• **Task description**
Reproduce every line of the records below without any changes.

(Data listing)
__________________________________________________
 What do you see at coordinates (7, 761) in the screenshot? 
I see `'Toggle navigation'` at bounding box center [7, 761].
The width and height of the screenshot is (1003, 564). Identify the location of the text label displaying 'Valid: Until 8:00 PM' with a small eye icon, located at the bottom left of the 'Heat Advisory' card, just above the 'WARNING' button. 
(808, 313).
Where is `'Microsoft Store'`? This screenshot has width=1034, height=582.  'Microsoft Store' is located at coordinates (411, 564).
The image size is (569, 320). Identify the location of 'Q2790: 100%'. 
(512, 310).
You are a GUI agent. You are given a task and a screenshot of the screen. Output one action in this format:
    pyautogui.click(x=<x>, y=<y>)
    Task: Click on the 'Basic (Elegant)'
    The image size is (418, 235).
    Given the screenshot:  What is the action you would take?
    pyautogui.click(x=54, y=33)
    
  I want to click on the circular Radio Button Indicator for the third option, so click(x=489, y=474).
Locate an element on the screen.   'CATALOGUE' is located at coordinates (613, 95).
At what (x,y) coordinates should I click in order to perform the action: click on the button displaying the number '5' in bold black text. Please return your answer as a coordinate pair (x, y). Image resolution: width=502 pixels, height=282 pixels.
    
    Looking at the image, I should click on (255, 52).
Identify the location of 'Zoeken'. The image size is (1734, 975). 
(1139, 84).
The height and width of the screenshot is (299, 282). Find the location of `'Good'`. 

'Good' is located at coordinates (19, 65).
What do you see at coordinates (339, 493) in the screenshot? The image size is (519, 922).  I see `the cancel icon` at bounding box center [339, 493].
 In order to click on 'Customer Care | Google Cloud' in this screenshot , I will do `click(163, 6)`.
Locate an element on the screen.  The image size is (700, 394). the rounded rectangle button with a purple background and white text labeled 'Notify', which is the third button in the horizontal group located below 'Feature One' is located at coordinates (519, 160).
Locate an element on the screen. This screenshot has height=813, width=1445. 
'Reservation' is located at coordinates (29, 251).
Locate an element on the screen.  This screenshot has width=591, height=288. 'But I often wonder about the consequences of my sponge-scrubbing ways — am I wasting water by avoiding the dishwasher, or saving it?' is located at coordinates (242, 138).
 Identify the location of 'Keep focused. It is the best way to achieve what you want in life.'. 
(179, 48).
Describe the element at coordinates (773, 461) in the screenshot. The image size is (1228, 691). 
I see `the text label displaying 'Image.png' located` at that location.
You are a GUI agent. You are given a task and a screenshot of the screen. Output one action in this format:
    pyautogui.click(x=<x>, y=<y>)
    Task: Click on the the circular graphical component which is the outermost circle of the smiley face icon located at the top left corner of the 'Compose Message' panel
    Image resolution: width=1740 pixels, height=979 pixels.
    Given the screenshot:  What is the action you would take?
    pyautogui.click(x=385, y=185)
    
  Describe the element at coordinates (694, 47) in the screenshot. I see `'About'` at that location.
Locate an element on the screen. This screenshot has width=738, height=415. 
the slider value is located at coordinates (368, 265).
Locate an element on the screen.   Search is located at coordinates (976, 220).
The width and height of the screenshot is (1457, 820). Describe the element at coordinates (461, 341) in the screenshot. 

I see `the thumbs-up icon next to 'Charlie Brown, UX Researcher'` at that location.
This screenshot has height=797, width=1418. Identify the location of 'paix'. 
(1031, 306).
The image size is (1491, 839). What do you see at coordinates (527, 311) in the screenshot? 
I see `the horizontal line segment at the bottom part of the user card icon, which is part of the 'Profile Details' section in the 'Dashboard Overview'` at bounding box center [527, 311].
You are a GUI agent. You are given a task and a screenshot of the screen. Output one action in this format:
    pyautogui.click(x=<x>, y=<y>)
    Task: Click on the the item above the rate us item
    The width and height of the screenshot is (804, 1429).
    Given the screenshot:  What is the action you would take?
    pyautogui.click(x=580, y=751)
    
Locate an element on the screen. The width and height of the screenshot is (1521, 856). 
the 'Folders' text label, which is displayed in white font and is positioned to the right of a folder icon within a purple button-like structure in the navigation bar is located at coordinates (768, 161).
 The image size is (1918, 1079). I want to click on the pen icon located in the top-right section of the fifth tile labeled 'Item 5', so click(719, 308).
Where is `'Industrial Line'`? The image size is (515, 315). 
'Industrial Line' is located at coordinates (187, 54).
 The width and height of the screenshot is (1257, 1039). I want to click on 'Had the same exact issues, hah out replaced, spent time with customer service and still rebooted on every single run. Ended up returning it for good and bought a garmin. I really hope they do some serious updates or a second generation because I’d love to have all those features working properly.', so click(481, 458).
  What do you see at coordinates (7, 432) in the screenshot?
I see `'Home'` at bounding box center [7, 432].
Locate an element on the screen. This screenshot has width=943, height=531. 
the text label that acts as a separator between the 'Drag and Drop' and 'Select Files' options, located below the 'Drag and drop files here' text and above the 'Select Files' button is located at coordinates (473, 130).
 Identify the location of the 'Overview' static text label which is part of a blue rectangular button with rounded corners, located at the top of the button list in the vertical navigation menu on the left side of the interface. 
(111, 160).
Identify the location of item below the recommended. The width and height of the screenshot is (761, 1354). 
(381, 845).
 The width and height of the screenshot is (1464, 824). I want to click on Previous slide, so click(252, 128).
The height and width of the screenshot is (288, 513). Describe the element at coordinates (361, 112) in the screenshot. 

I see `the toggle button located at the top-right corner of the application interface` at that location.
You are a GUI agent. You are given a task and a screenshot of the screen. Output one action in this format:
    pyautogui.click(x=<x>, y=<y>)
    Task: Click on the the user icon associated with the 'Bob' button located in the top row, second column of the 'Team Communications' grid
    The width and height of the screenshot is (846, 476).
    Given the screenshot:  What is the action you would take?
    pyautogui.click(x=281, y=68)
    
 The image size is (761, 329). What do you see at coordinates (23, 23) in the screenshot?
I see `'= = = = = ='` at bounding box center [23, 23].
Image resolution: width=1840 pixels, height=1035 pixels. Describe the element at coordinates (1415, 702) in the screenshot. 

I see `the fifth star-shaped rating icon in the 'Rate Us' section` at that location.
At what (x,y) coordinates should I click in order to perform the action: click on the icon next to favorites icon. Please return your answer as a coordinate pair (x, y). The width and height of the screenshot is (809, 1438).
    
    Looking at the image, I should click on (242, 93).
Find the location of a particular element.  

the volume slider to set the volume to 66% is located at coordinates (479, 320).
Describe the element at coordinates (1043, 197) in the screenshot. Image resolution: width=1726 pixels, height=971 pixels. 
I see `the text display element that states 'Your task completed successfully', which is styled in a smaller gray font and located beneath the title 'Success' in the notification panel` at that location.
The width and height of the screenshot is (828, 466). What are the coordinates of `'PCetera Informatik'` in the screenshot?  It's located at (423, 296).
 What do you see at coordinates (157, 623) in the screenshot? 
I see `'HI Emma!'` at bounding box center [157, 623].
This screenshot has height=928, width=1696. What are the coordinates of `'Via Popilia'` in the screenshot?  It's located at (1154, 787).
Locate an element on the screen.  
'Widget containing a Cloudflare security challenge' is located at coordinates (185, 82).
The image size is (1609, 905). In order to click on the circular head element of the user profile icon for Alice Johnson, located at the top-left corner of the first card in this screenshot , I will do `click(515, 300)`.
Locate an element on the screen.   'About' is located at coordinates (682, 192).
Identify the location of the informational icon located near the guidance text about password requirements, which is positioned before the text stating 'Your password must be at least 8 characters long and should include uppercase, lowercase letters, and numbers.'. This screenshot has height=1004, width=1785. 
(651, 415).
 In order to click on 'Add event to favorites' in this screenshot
__________________________________________________
• **Output of the exercise**
 What do you see at coordinates (7, 761) in the screenshot? 
I see `'Toggle navigation'` at bounding box center [7, 761].
The width and height of the screenshot is (1003, 564). Identify the location of the text label displaying 'Valid: Until 8:00 PM' with a small eye icon, located at the bottom left of the 'Heat Advisory' card, just above the 'WARNING' button. 
(808, 313).
Where is `'Microsoft Store'`? This screenshot has width=1034, height=582.  'Microsoft Store' is located at coordinates (411, 564).
The image size is (569, 320). Identify the location of 'Q2790: 100%'. 
(512, 310).
You are a GUI agent. You are given a task and a screenshot of the screen. Output one action in this format:
    pyautogui.click(x=<x>, y=<y>)
    Task: Click on the 'Basic (Elegant)'
    The image size is (418, 235).
    Given the screenshot:  What is the action you would take?
    pyautogui.click(x=54, y=33)
    
  I want to click on the circular Radio Button Indicator for the third option, so click(x=489, y=474).
Locate an element on the screen.   'CATALOGUE' is located at coordinates (613, 95).
At what (x,y) coordinates should I click in order to perform the action: click on the button displaying the number '5' in bold black text. Please return your answer as a coordinate pair (x, y). Image resolution: width=502 pixels, height=282 pixels.
    
    Looking at the image, I should click on (255, 52).
Identify the location of 'Zoeken'. The image size is (1734, 975). 
(1139, 84).
The height and width of the screenshot is (299, 282). Find the location of `'Good'`. 

'Good' is located at coordinates (19, 65).
What do you see at coordinates (339, 493) in the screenshot? The image size is (519, 922).  I see `the cancel icon` at bounding box center [339, 493].
 In order to click on 'Customer Care | Google Cloud' in this screenshot , I will do `click(163, 6)`.
Locate an element on the screen.  The image size is (700, 394). the rounded rectangle button with a purple background and white text labeled 'Notify', which is the third button in the horizontal group located below 'Feature One' is located at coordinates (519, 160).
Locate an element on the screen. This screenshot has height=813, width=1445. 
'Reservation' is located at coordinates (29, 251).
Locate an element on the screen.  This screenshot has width=591, height=288. 'But I often wonder about the consequences of my sponge-scrubbing ways — am I wasting water by avoiding the dishwasher, or saving it?' is located at coordinates (242, 138).
 Identify the location of 'Keep focused. It is the best way to achieve what you want in life.'. 
(179, 48).
Describe the element at coordinates (773, 461) in the screenshot. The image size is (1228, 691). 
I see `the text label displaying 'Image.png' located` at that location.
You are a GUI agent. You are given a task and a screenshot of the screen. Output one action in this format:
    pyautogui.click(x=<x>, y=<y>)
    Task: Click on the the circular graphical component which is the outermost circle of the smiley face icon located at the top left corner of the 'Compose Message' panel
    Image resolution: width=1740 pixels, height=979 pixels.
    Given the screenshot:  What is the action you would take?
    pyautogui.click(x=385, y=185)
    
  Describe the element at coordinates (694, 47) in the screenshot. I see `'About'` at that location.
Locate an element on the screen. This screenshot has width=738, height=415. 
the slider value is located at coordinates (368, 265).
Locate an element on the screen.   Search is located at coordinates (976, 220).
The width and height of the screenshot is (1457, 820). Describe the element at coordinates (461, 341) in the screenshot. 

I see `the thumbs-up icon next to 'Charlie Brown, UX Researcher'` at that location.
This screenshot has height=797, width=1418. Identify the location of 'paix'. 
(1031, 306).
The image size is (1491, 839). What do you see at coordinates (527, 311) in the screenshot? 
I see `the horizontal line segment at the bottom part of the user card icon, which is part of the 'Profile Details' section in the 'Dashboard Overview'` at bounding box center [527, 311].
You are a GUI agent. You are given a task and a screenshot of the screen. Output one action in this format:
    pyautogui.click(x=<x>, y=<y>)
    Task: Click on the the item above the rate us item
    The width and height of the screenshot is (804, 1429).
    Given the screenshot:  What is the action you would take?
    pyautogui.click(x=580, y=751)
    
Locate an element on the screen. The width and height of the screenshot is (1521, 856). 
the 'Folders' text label, which is displayed in white font and is positioned to the right of a folder icon within a purple button-like structure in the navigation bar is located at coordinates (768, 161).
 The image size is (1918, 1079). I want to click on the pen icon located in the top-right section of the fifth tile labeled 'Item 5', so click(719, 308).
Where is `'Industrial Line'`? The image size is (515, 315). 
'Industrial Line' is located at coordinates (187, 54).
 The width and height of the screenshot is (1257, 1039). I want to click on 'Had the same exact issues, hah out replaced, spent time with customer service and still rebooted on every single run. Ended up returning it for good and bought a garmin. I really hope they do some serious updates or a second generation because I’d love to have all those features working properly.', so click(481, 458).
  What do you see at coordinates (7, 432) in the screenshot?
I see `'Home'` at bounding box center [7, 432].
Locate an element on the screen. This screenshot has width=943, height=531. 
the text label that acts as a separator between the 'Drag and Drop' and 'Select Files' options, located below the 'Drag and drop files here' text and above the 'Select Files' button is located at coordinates (473, 130).
 Identify the location of the 'Overview' static text label which is part of a blue rectangular button with rounded corners, located at the top of the button list in the vertical navigation menu on the left side of the interface. 
(111, 160).
Identify the location of item below the recommended. The width and height of the screenshot is (761, 1354). 
(381, 845).
 The width and height of the screenshot is (1464, 824). I want to click on Previous slide, so click(252, 128).
The height and width of the screenshot is (288, 513). Describe the element at coordinates (361, 112) in the screenshot. 

I see `the toggle button located at the top-right corner of the application interface` at that location.
You are a GUI agent. You are given a task and a screenshot of the screen. Output one action in this format:
    pyautogui.click(x=<x>, y=<y>)
    Task: Click on the the user icon associated with the 'Bob' button located in the top row, second column of the 'Team Communications' grid
    The width and height of the screenshot is (846, 476).
    Given the screenshot:  What is the action you would take?
    pyautogui.click(x=281, y=68)
    
 The image size is (761, 329). What do you see at coordinates (23, 23) in the screenshot?
I see `'= = = = = ='` at bounding box center [23, 23].
Image resolution: width=1840 pixels, height=1035 pixels. Describe the element at coordinates (1415, 702) in the screenshot. 

I see `the fifth star-shaped rating icon in the 'Rate Us' section` at that location.
At what (x,y) coordinates should I click in order to perform the action: click on the icon next to favorites icon. Please return your answer as a coordinate pair (x, y). The width and height of the screenshot is (809, 1438).
    
    Looking at the image, I should click on (242, 93).
Find the location of a particular element.  

the volume slider to set the volume to 66% is located at coordinates (479, 320).
Describe the element at coordinates (1043, 197) in the screenshot. Image resolution: width=1726 pixels, height=971 pixels. 
I see `the text display element that states 'Your task completed successfully', which is styled in a smaller gray font and located beneath the title 'Success' in the notification panel` at that location.
The width and height of the screenshot is (828, 466). What are the coordinates of `'PCetera Informatik'` in the screenshot?  It's located at (423, 296).
 What do you see at coordinates (157, 623) in the screenshot? 
I see `'HI Emma!'` at bounding box center [157, 623].
This screenshot has height=928, width=1696. What are the coordinates of `'Via Popilia'` in the screenshot?  It's located at (1154, 787).
Locate an element on the screen.  
'Widget containing a Cloudflare security challenge' is located at coordinates (185, 82).
The image size is (1609, 905). In order to click on the circular head element of the user profile icon for Alice Johnson, located at the top-left corner of the first card in this screenshot , I will do `click(515, 300)`.
Locate an element on the screen.   'About' is located at coordinates (682, 192).
Identify the location of the informational icon located near the guidance text about password requirements, which is positioned before the text stating 'Your password must be at least 8 characters long and should include uppercase, lowercase letters, and numbers.'. This screenshot has height=1004, width=1785. 
(651, 415).
 In order to click on 'Add event to favorites' in this screenshot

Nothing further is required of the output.